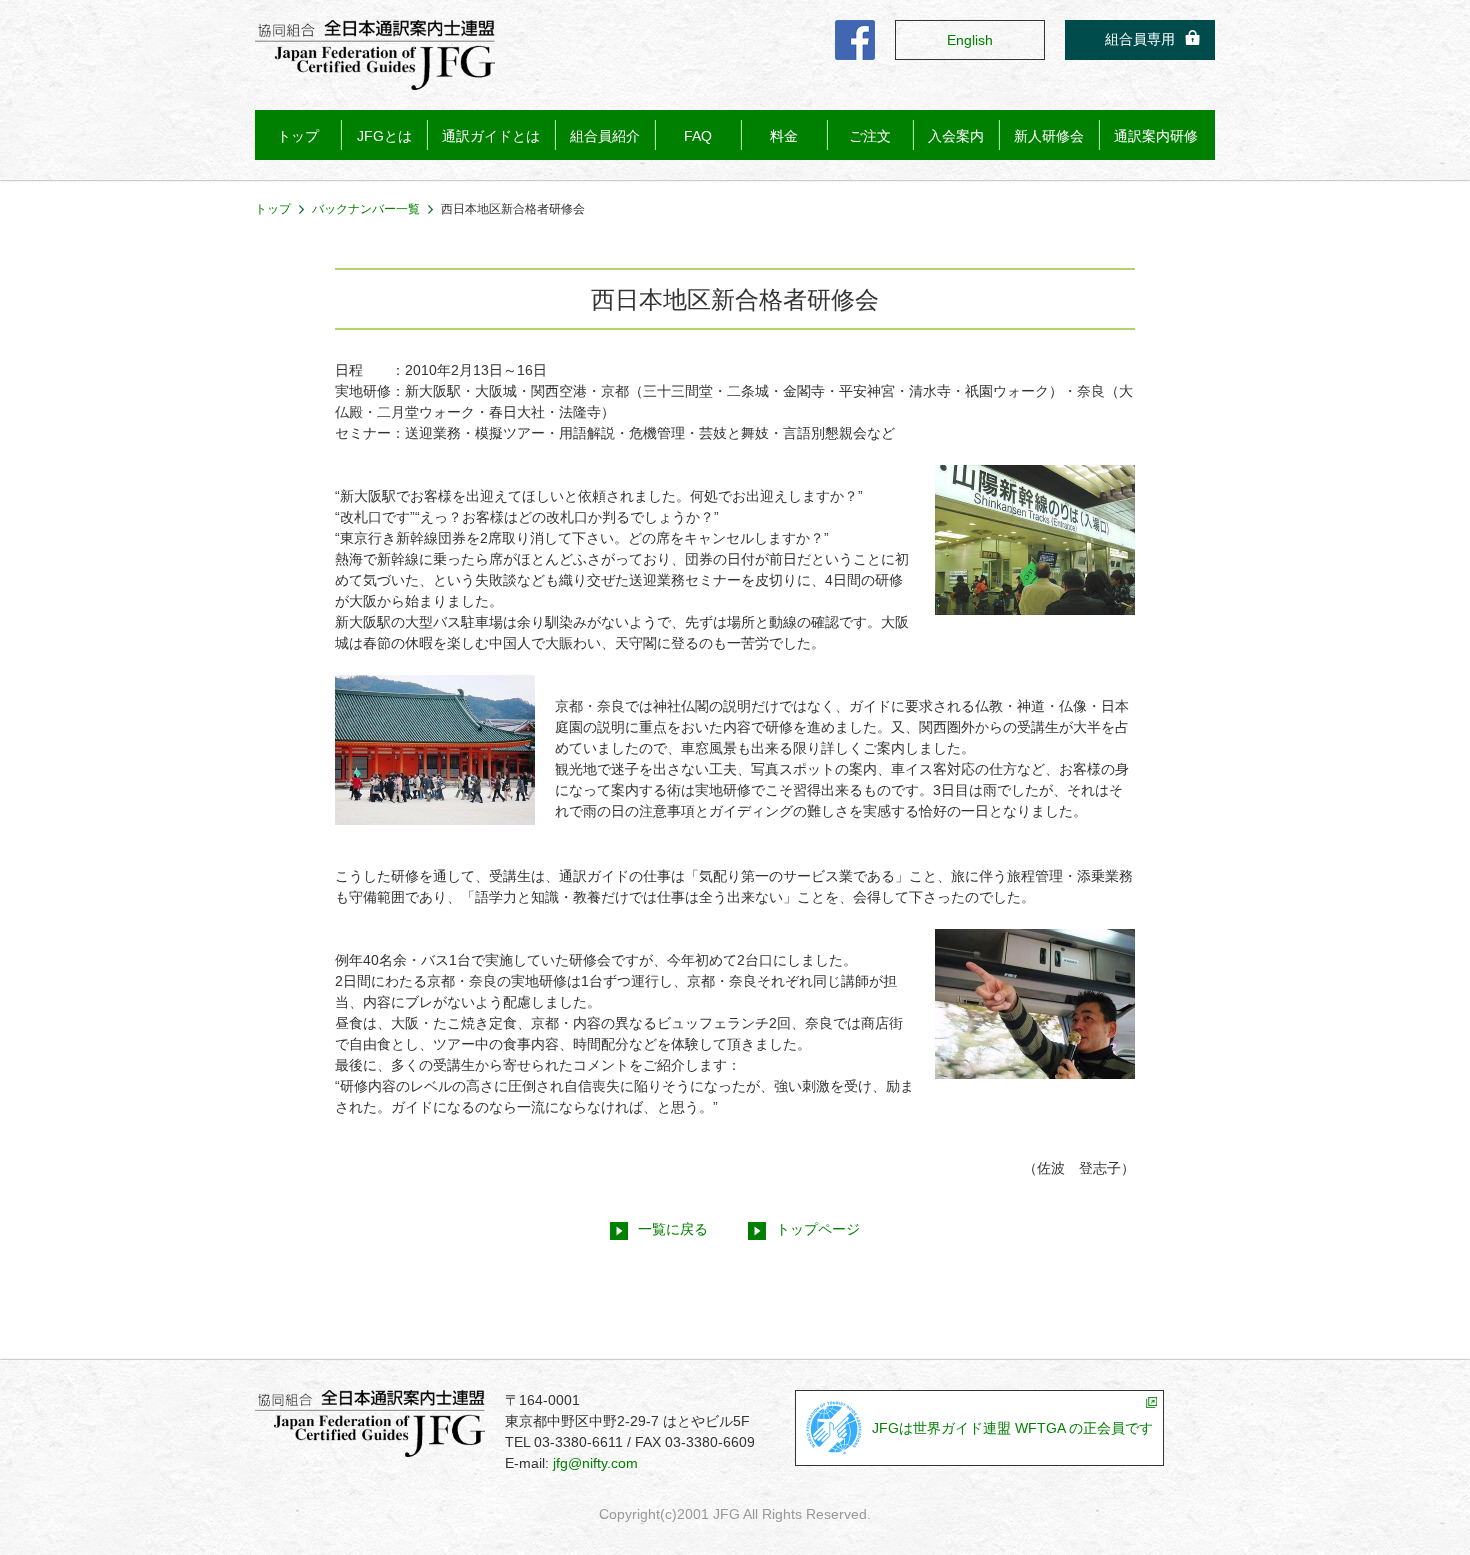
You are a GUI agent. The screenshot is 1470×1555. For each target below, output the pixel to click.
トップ (298, 136)
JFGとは (384, 136)
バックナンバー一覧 (366, 209)
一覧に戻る (673, 1229)
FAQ (698, 136)
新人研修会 (1049, 136)
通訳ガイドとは (491, 136)
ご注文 (870, 136)
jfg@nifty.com (595, 1463)
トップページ (818, 1229)
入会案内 (956, 136)
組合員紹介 (605, 136)
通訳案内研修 (1156, 136)
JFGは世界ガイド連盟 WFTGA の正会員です (1012, 1428)
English (970, 40)
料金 (784, 136)
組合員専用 (1140, 39)
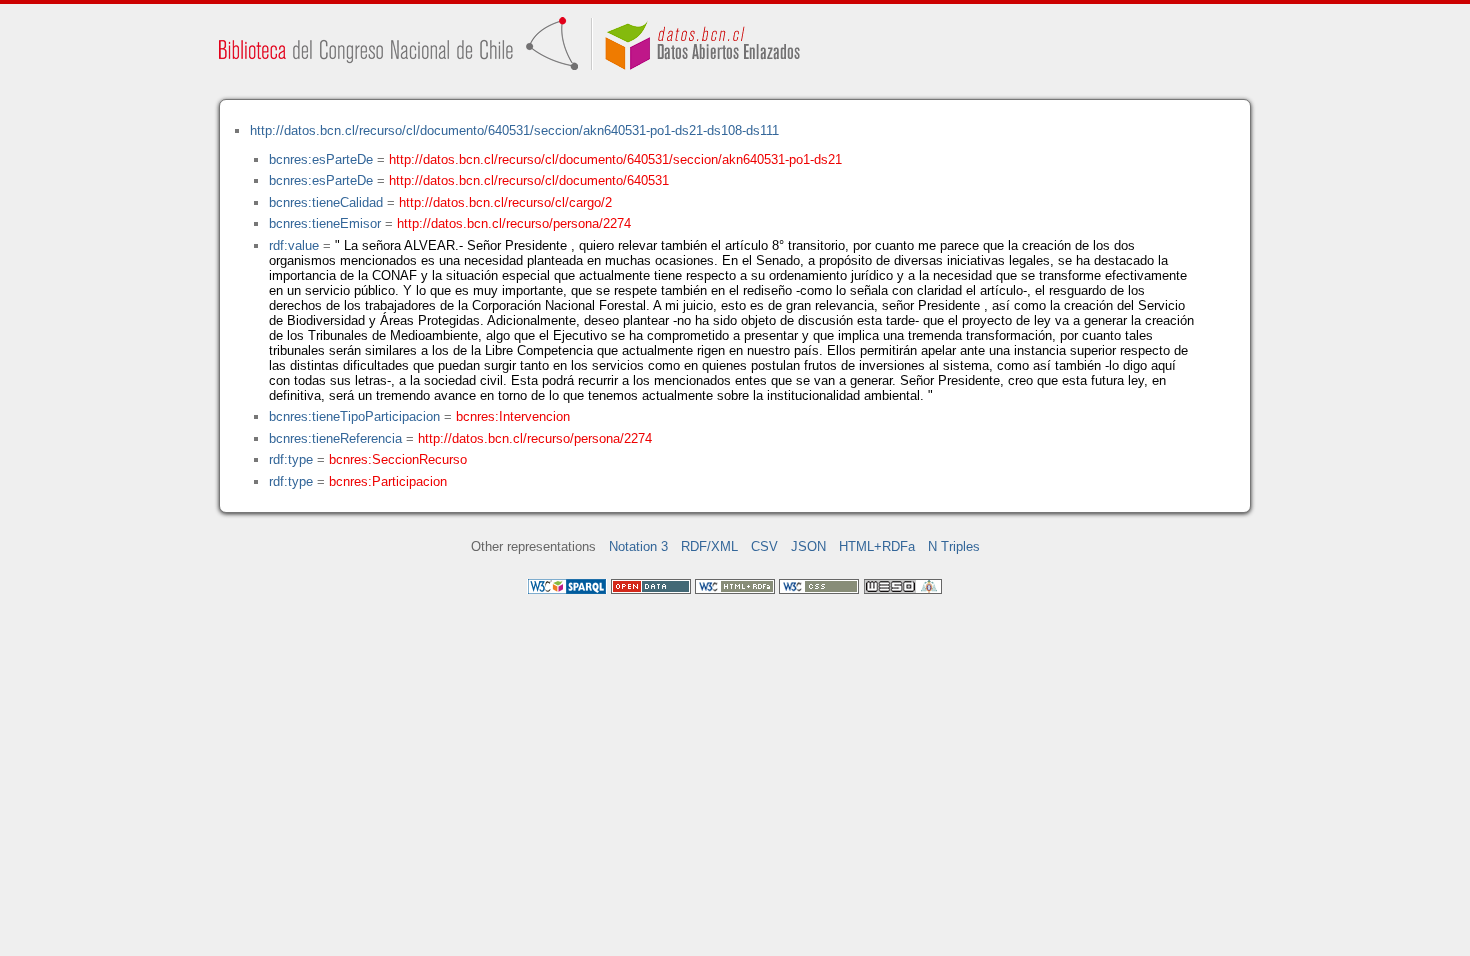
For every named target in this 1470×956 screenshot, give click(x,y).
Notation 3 (638, 546)
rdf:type (291, 459)
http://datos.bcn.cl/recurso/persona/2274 (514, 223)
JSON (808, 546)
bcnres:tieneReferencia (335, 438)
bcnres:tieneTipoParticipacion (354, 416)
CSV (764, 546)
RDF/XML (709, 546)
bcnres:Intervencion (513, 416)
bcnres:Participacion (388, 481)
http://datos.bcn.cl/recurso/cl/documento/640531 (529, 180)
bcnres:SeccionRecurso (398, 459)
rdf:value (294, 245)
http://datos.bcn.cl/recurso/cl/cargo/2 (505, 202)
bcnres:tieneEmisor (325, 223)
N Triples (954, 546)
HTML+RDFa (877, 546)
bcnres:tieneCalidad (326, 202)
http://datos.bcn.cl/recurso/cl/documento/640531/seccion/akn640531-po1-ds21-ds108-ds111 (514, 130)
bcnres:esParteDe (321, 159)
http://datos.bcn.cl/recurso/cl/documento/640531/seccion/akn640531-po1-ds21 (615, 159)
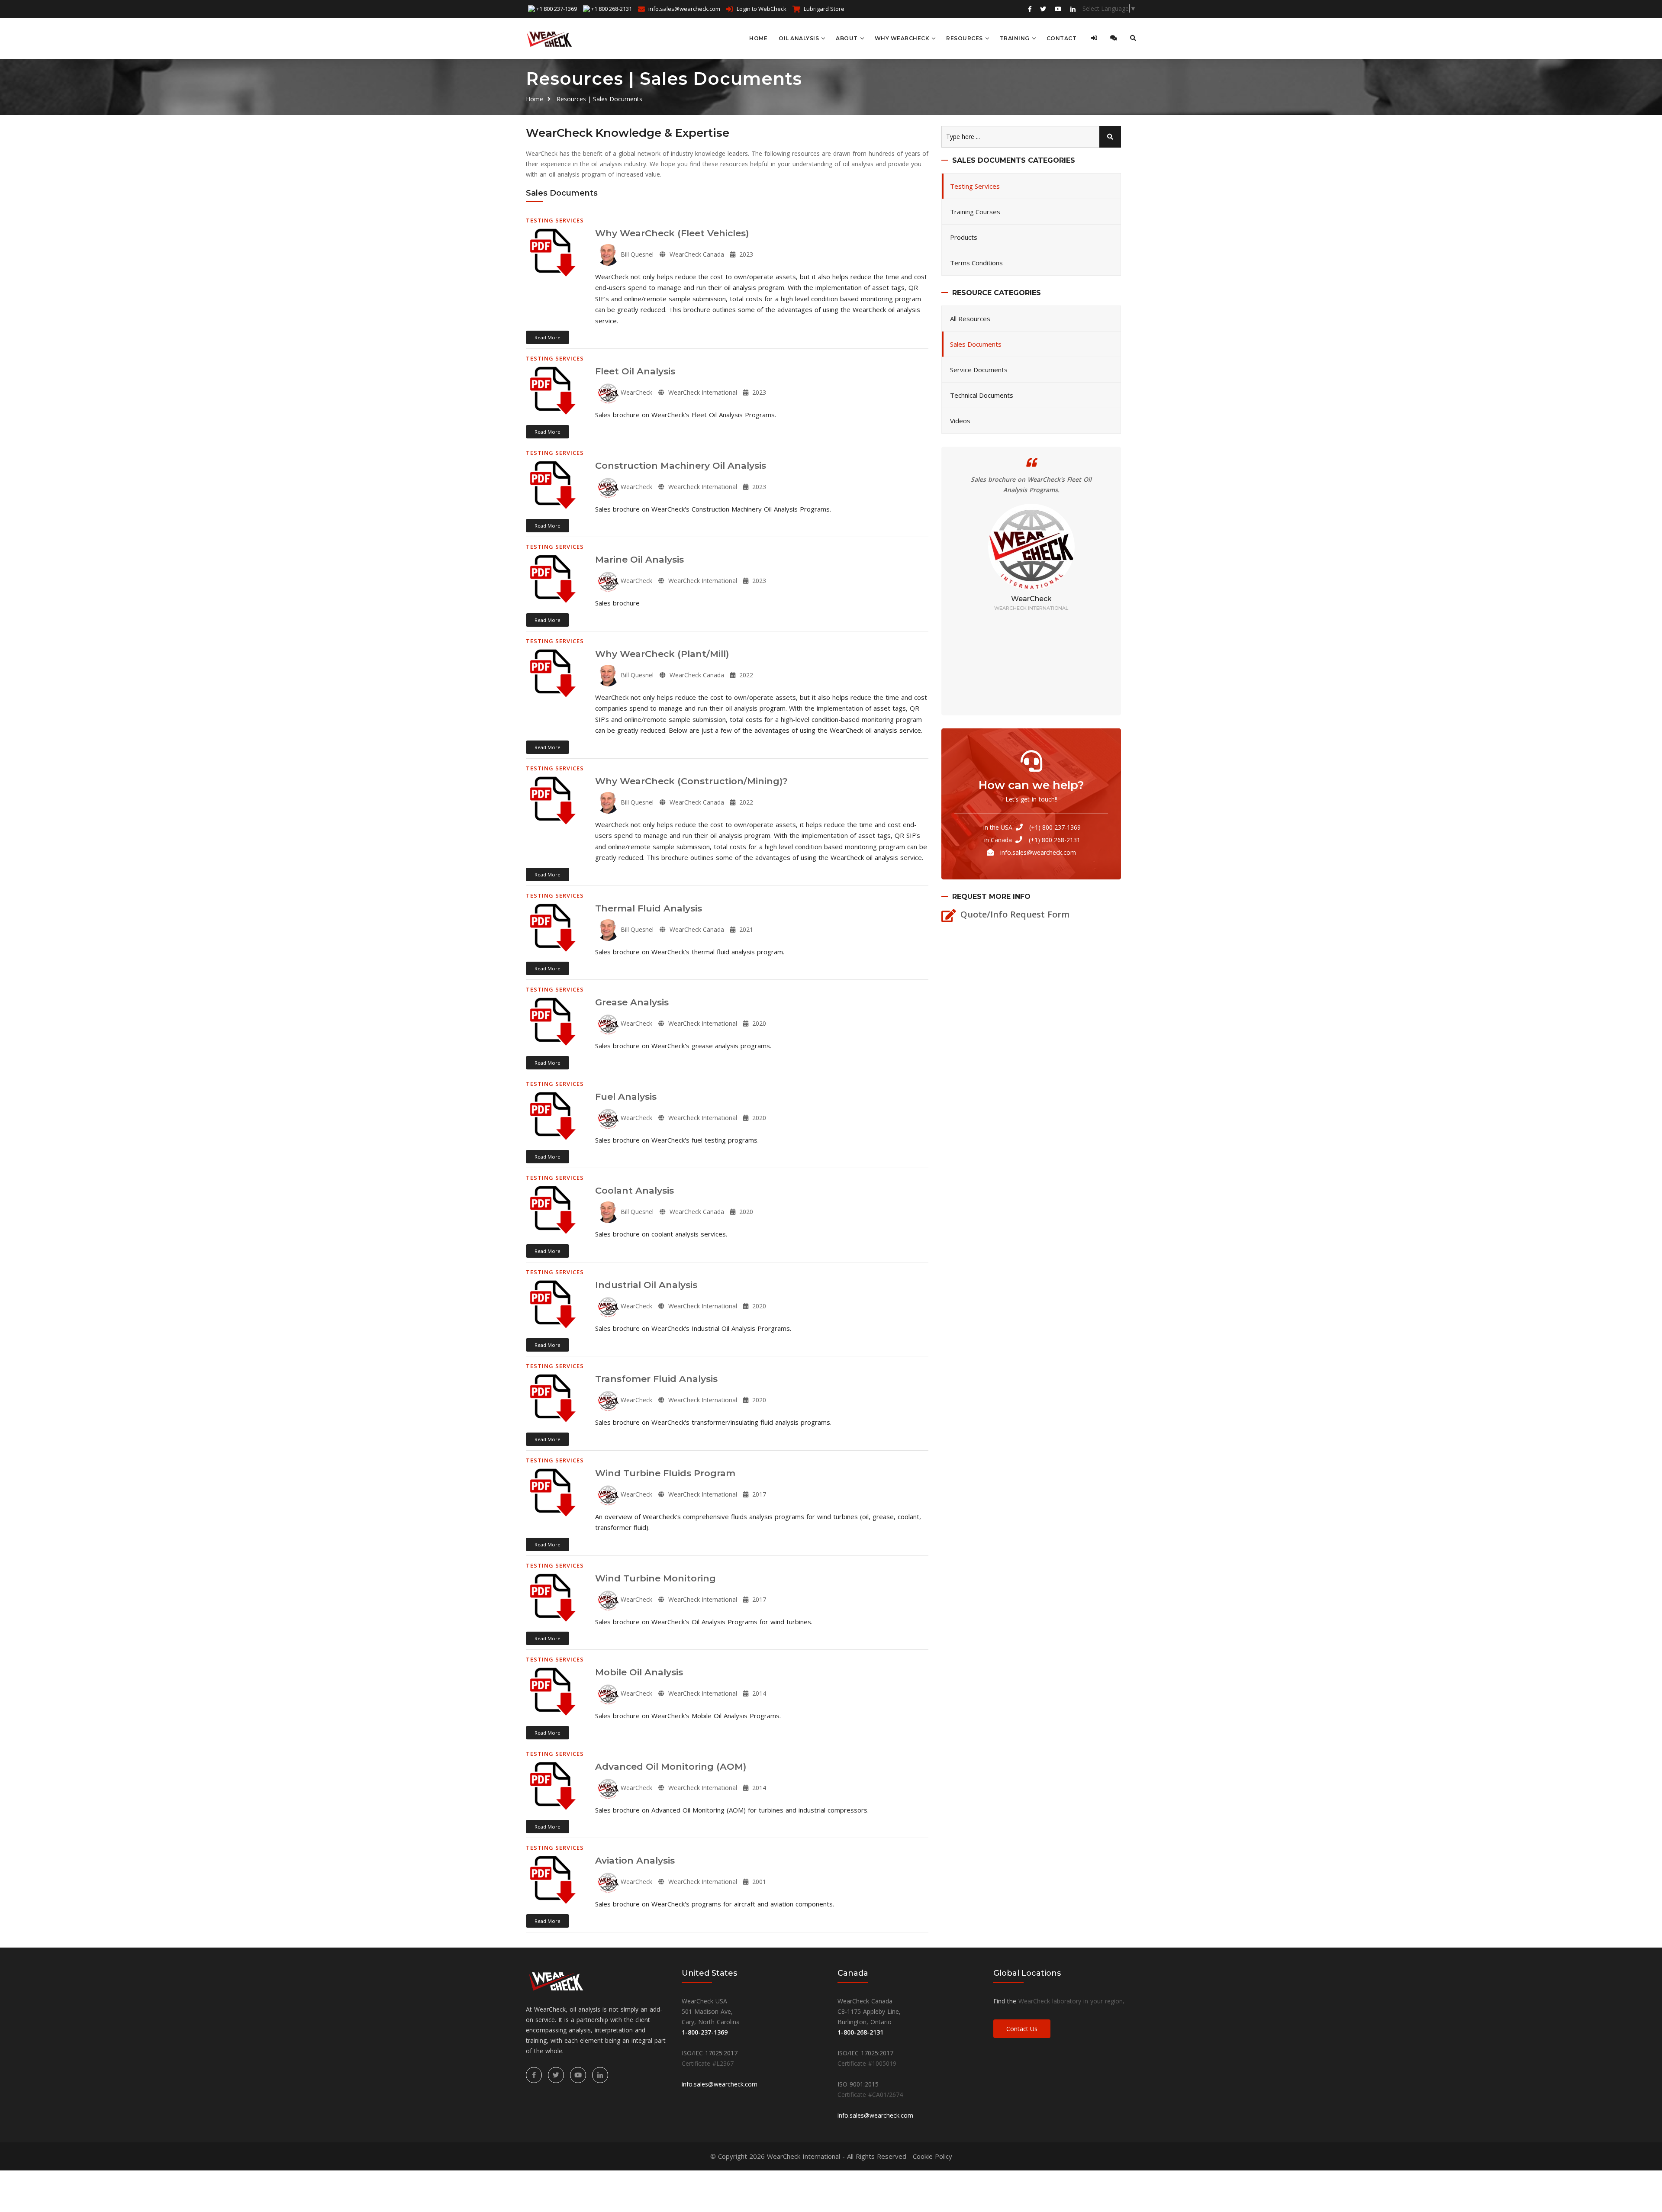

------------------------------

An exact copy of all entries is needed, with no pictures in it.

### EXERCISE SOLUTION
You are a GUI agent. The screenshot is 1470×1555. For each target below, output the pixel to click.
トップ (298, 136)
JFGとは (384, 136)
バックナンバー一覧 (366, 209)
一覧に戻る (673, 1229)
FAQ (698, 136)
新人研修会 (1049, 136)
通訳ガイドとは (491, 136)
ご注文 (870, 136)
jfg@nifty.com (595, 1463)
トップページ (818, 1229)
入会案内 (956, 136)
組合員紹介 (605, 136)
通訳案内研修 (1156, 136)
JFGは世界ガイド連盟 WFTGA の正会員です (1012, 1428)
English (970, 40)
料金 (784, 136)
組合員専用 (1140, 39)
For every named target in this 1470×956 screenshot, give click(x,y).
Notation 3 (638, 546)
rdf:type (291, 459)
http://datos.bcn.cl/recurso/persona/2274 (514, 223)
JSON (808, 546)
bcnres:tieneReferencia (335, 438)
bcnres:tieneTipoParticipacion (354, 416)
CSV (764, 546)
RDF/XML (709, 546)
bcnres:Intervencion (513, 416)
bcnres:Participacion (388, 481)
http://datos.bcn.cl/recurso/cl/documento/640531 (529, 180)
bcnres:SeccionRecurso (398, 459)
rdf:value (294, 245)
http://datos.bcn.cl/recurso/cl/cargo/2 (505, 202)
bcnres:tieneEmisor (325, 223)
N Triples (954, 546)
HTML+RDFa (877, 546)
bcnres:tieneCalidad (326, 202)
http://datos.bcn.cl/recurso/cl/documento/640531/seccion/akn640531-po1-ds21-ds108-ds111 (514, 130)
bcnres:esParteDe (321, 159)
http://datos.bcn.cl/recurso/cl/documento/640531/seccion/akn640531-po1-ds21 (615, 159)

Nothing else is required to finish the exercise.